The Pottery of Avanos

As I mentioned in a previous post, Avanos is the pottery center of Cappadocia, which means the town is filled with lovely family-run pottery shops like this one:

Image

One morning, I decided to wander through town and take a few photos. Along the way, I happened across an older woman sitting in the shade. Our eyes met, and I decided to seize the opportunity to practice my Turkish, so I smiled and said, “Merhaba” (which is essentially all of the Turkish I am comfortable with at this point). She returned my greeting, smiled and gestured into a nearby pottery shop. Why not, I wondered to myself, and I wandered in after her.

The wall on the right side of the shop was adorned with photos, presumably the relations of the woman before me. She spoke a few words, which could have been their names, their relationship to her, or their astrological signs; I am not sure which (probably one of the first two, but you never know). She then walked me down into the rooms where she was displaying her pottery. As we stepped inside, she pulled a well-worn book from the shelf by the door. I only saw the cover for a moment, but it was clearly some kind of tourist book from decades ago. She flipped it open to the page it was always opened to. She pointed at the picture of a man throwing a pot and then to the silver ring on the ring finger of her left hand. “Your husband?” I asked. “Yes,” she smiled. “My husband.”
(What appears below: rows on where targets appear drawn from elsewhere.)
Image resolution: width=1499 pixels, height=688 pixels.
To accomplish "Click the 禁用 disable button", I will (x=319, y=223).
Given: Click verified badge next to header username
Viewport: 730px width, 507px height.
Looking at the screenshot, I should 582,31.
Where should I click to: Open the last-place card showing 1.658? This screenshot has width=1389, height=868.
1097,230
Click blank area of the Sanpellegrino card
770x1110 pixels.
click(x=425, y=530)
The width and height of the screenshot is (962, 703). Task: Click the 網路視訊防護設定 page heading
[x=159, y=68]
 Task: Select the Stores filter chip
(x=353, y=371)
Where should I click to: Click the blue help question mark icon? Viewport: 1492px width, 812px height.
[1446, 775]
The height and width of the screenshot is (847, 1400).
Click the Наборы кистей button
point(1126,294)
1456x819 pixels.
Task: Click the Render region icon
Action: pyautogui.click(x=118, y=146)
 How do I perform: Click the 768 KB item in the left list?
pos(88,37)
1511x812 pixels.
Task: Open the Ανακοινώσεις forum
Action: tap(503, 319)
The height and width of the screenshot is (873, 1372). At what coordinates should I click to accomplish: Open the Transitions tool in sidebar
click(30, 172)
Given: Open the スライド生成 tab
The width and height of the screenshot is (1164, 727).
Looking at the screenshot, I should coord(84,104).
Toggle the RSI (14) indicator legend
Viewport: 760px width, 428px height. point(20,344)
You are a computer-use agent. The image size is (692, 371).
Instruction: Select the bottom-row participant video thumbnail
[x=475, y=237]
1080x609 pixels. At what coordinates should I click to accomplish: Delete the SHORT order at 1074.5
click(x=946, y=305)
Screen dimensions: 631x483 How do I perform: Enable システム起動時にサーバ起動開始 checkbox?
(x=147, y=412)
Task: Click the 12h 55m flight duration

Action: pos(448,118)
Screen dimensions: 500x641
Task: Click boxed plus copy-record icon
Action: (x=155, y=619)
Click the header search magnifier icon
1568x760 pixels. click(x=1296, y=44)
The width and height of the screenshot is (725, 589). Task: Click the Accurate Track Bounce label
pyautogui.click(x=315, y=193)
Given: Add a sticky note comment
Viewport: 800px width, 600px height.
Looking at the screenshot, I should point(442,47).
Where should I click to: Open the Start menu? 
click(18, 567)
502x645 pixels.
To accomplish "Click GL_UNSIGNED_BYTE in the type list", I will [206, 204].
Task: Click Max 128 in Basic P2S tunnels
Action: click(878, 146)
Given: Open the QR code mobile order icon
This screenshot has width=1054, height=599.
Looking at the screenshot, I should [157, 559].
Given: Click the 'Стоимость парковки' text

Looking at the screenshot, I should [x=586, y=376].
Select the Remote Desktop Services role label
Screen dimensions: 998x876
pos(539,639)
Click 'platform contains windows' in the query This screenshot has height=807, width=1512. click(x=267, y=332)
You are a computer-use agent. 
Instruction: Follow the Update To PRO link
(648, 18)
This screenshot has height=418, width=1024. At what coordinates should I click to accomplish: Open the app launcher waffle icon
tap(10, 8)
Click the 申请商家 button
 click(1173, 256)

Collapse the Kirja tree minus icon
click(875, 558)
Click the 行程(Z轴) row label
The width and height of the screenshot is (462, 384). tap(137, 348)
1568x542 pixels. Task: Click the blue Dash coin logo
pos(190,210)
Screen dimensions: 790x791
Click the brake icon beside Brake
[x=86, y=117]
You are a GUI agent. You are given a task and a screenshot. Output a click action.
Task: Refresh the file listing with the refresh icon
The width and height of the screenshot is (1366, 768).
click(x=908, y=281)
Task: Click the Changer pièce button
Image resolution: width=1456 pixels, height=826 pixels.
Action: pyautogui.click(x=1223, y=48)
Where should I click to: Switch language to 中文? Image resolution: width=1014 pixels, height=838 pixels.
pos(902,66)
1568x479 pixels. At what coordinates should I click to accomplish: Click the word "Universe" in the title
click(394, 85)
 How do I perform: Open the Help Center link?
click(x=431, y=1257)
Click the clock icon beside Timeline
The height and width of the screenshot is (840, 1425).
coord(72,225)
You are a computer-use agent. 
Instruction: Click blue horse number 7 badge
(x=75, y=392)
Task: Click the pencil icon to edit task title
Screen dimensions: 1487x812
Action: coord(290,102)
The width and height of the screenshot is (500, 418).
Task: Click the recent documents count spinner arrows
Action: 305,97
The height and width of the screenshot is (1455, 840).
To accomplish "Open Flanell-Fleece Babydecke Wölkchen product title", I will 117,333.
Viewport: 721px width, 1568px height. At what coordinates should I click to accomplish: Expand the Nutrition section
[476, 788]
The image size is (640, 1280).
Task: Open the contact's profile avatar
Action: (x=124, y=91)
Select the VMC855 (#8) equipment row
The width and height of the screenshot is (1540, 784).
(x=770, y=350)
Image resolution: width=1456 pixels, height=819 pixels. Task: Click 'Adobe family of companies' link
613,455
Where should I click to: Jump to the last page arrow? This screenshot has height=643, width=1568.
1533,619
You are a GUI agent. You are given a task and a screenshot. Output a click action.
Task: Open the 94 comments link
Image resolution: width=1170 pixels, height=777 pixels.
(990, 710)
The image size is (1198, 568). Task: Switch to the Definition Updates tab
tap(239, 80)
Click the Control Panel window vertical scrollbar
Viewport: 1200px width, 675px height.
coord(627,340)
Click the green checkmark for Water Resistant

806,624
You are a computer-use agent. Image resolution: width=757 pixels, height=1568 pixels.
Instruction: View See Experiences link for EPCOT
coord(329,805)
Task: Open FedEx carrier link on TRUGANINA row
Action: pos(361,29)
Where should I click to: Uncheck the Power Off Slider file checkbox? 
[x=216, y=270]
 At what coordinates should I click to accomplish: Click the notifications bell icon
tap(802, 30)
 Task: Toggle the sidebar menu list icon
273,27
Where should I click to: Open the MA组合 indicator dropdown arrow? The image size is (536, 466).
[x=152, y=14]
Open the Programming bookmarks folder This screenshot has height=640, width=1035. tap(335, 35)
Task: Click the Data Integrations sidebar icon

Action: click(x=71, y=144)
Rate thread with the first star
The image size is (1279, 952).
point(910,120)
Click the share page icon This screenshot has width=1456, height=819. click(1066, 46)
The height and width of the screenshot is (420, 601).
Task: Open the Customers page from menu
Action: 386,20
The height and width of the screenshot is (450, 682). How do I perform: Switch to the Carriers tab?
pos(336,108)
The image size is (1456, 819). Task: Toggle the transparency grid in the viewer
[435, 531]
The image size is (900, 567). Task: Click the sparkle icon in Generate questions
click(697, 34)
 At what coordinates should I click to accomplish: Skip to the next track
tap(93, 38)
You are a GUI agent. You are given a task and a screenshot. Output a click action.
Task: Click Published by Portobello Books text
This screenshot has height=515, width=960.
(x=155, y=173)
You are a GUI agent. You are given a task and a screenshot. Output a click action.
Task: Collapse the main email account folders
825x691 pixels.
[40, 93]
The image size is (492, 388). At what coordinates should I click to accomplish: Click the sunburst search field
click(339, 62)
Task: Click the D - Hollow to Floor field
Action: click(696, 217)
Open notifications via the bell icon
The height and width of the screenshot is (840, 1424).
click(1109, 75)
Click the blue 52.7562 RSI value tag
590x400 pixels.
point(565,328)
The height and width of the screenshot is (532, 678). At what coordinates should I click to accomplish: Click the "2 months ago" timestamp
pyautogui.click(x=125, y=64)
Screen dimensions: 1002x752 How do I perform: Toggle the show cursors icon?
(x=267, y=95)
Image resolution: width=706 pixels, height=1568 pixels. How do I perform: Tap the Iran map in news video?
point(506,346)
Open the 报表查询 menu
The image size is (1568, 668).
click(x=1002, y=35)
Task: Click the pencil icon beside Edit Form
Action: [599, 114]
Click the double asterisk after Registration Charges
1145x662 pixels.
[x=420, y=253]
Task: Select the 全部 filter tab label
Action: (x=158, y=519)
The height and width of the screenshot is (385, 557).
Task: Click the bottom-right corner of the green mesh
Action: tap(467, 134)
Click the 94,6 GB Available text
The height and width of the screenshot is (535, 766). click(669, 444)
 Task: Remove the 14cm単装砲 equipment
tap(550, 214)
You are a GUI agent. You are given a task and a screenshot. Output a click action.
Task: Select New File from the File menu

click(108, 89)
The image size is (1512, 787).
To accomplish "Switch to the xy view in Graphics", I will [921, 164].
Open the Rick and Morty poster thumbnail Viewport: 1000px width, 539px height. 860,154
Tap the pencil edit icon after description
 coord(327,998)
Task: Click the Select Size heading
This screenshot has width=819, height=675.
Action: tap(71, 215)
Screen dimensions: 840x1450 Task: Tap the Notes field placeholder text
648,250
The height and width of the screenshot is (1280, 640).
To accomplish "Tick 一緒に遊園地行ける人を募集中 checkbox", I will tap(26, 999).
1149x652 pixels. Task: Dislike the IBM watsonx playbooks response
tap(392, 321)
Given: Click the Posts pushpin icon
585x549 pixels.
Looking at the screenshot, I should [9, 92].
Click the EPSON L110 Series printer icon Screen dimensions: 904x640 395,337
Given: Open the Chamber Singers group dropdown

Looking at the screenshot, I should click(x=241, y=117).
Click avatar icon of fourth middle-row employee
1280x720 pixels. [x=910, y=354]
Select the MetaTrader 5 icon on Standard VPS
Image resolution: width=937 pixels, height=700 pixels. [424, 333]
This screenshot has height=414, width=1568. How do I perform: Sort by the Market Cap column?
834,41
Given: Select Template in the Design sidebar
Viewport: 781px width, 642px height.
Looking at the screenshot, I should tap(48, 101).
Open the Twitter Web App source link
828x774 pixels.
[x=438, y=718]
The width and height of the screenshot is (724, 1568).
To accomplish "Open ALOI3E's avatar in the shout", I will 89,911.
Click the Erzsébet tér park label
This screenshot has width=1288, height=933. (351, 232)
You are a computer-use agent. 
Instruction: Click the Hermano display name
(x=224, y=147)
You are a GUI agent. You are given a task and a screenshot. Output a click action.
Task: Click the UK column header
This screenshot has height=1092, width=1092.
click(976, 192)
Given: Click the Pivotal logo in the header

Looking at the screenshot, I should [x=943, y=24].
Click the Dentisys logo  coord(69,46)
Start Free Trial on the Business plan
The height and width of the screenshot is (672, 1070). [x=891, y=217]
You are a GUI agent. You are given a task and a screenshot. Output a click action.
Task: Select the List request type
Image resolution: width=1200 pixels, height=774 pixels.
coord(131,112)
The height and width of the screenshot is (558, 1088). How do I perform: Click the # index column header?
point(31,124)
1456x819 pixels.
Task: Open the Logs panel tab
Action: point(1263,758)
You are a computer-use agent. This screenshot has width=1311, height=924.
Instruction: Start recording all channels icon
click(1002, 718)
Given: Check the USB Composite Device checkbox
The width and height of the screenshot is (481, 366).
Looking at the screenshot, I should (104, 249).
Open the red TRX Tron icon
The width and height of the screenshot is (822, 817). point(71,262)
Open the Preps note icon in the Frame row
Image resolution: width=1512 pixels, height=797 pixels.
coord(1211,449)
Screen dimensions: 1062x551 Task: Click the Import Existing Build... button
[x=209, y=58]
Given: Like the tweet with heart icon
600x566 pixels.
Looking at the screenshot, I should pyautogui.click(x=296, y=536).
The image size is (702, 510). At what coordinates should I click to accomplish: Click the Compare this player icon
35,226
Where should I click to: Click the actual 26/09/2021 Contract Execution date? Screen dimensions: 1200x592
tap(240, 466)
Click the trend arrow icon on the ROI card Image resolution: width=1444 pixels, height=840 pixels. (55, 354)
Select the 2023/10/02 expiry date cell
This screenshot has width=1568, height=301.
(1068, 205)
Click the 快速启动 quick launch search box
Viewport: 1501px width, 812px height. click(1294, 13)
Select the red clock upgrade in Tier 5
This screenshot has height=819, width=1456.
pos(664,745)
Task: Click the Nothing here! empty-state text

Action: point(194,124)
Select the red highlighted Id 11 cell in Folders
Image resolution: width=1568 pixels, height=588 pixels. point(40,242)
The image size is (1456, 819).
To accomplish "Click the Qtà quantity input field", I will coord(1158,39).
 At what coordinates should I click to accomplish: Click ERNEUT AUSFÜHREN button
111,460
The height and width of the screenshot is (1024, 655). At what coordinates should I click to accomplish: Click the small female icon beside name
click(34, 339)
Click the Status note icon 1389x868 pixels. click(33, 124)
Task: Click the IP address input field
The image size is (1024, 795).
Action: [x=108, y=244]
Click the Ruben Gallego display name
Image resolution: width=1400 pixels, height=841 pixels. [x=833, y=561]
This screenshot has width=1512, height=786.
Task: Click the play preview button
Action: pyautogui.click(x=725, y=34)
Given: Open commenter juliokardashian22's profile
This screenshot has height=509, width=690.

She then picked up a beautiful round pot and nudged me gently to one side. She then dropped the pot where I had been standing. I, like the sucker I am, gasped. The pot remained intact. She then  gestured that I should stand on top of the thrown-and-as-of-yet-unbroken pot. I stood with one foot on the pot. She steadied me by holding my right arm tightly to her chest. The pot remained intact.

Duly impressed, I began searching for something small to buy. She had, after all, given me quite the show (and I unintentionally made it to second base with her). I picked a small pot-vase-thing that I knew I could cram into my already overfilled and still homeless suitcases. She smiled, filled it with water, and blew into it. The pot-vase-thing chirped like a tiny bird. This neat trick gave me a traumatic flashback to the 2012 Festival of Nations where a million billion school children purchased similar ceramic bird whistles from the Taiwanese booth and proceeded to blow them without ceasing for two days. But that was not this kind woman’s fault, so I went ahead and bought it anyway. It now rests (silently) on my windowsill.